The federal Farm to School program was created through the Healthy, Hunger-Free Kids Act of 2010. Schools can apply for grants to build gardens and increase their use of local foods. The results have been modest, with Missouri districts spending 3% of their food budgets locally, and Illinois spending 6% as of 2015.

The nonprofit Gateway Greening provides free seeds and tools to more than 60 gardens for kids in St. Louis city and county, including about 10 St. Louis Public Schools. The group’s educators visit the school gardens weekly to provide lessons on science and nutrition.

Over the summer, students and staff at Moline Elementary in the Riverview Gardens School District planted a 3,000-square-foot orchard with fruit trees, berries and vegetables that is open to the community. The private Raintree School in Town and Country won a green ribbon this year from the U.S. Department of Education for its outdoor education and lunch program that includes produce from local farms.

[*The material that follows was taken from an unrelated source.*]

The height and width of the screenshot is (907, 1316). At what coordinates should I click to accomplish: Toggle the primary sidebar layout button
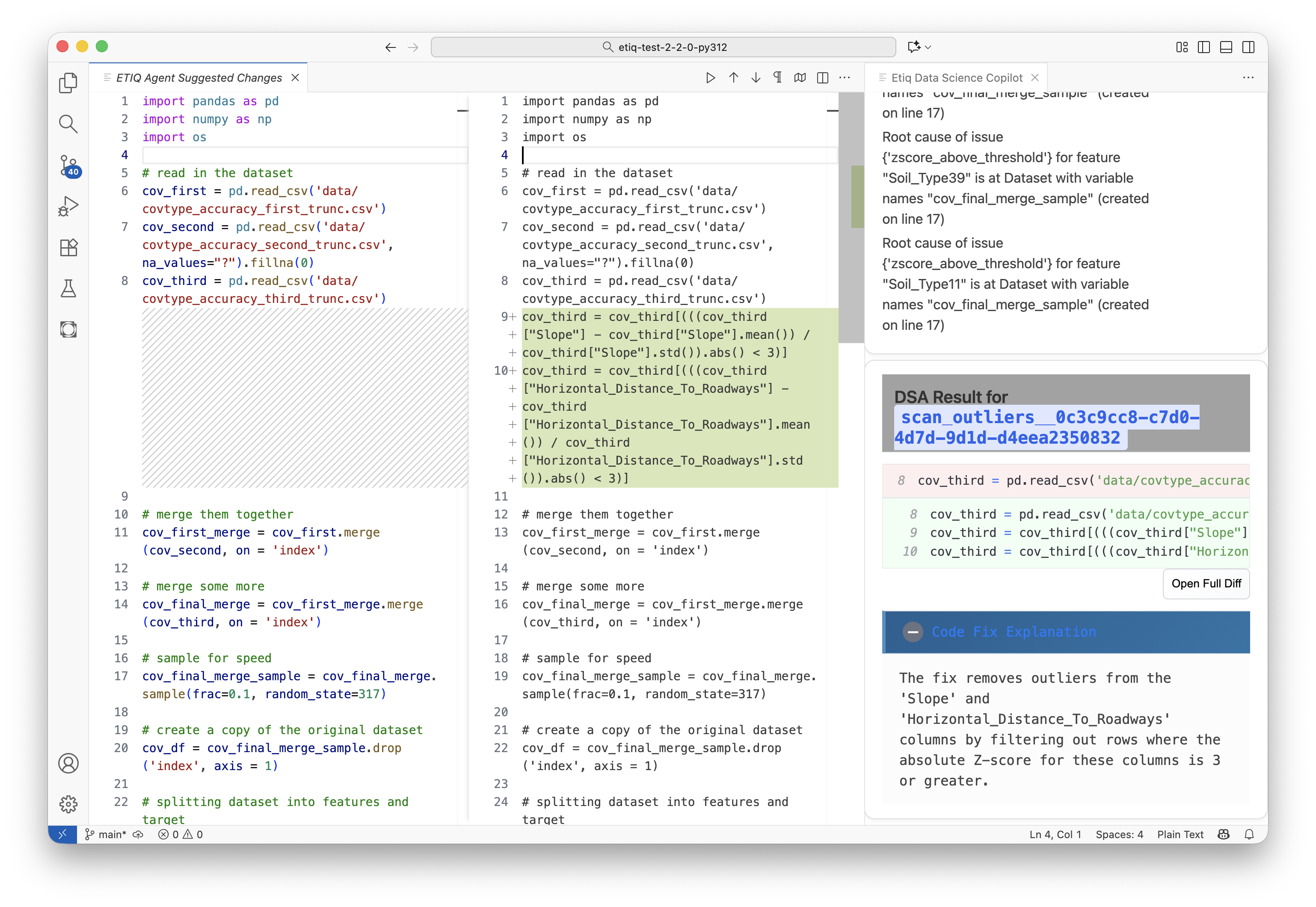(1203, 47)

Maplewood-Richmond Heights School District has one of the most extensive food and sustainability programs with its Seed to Table curriculum. It’s the only district in the state, and possibly the country, with full-time garden educators. All students from preschool through sixth grade attend garden and nutrition class once a week. Middle and high school students work in the school gardens and cook food that they grow.

“I think (Maplewood-Richmond Heights) is doing something really progressive, teaching the importance of where the food comes from, reducing waste, how to compost, how to recycle,” Mathis said.

Each third-grade class is in charge of caring for the school’s three chickens. They take turns collecting eggs, cleaning the coop during recess. Families volunteer to take care of the chickens on weekends.

During garden classes, sixth graders weeded the gardens. They analyzed the soil, using chemistry and math. Fifth graders made a salad from their vegetable harvest. And fourth graders took a nature walk through the neighborhood, writing and sketching their observations.

Each class starts with a five-minute mindfulness exercise in the outdoor classroom, with students relaxing their bodies and listening to the sounds around them.

“I want them to feel connected to nature,” Mathis said.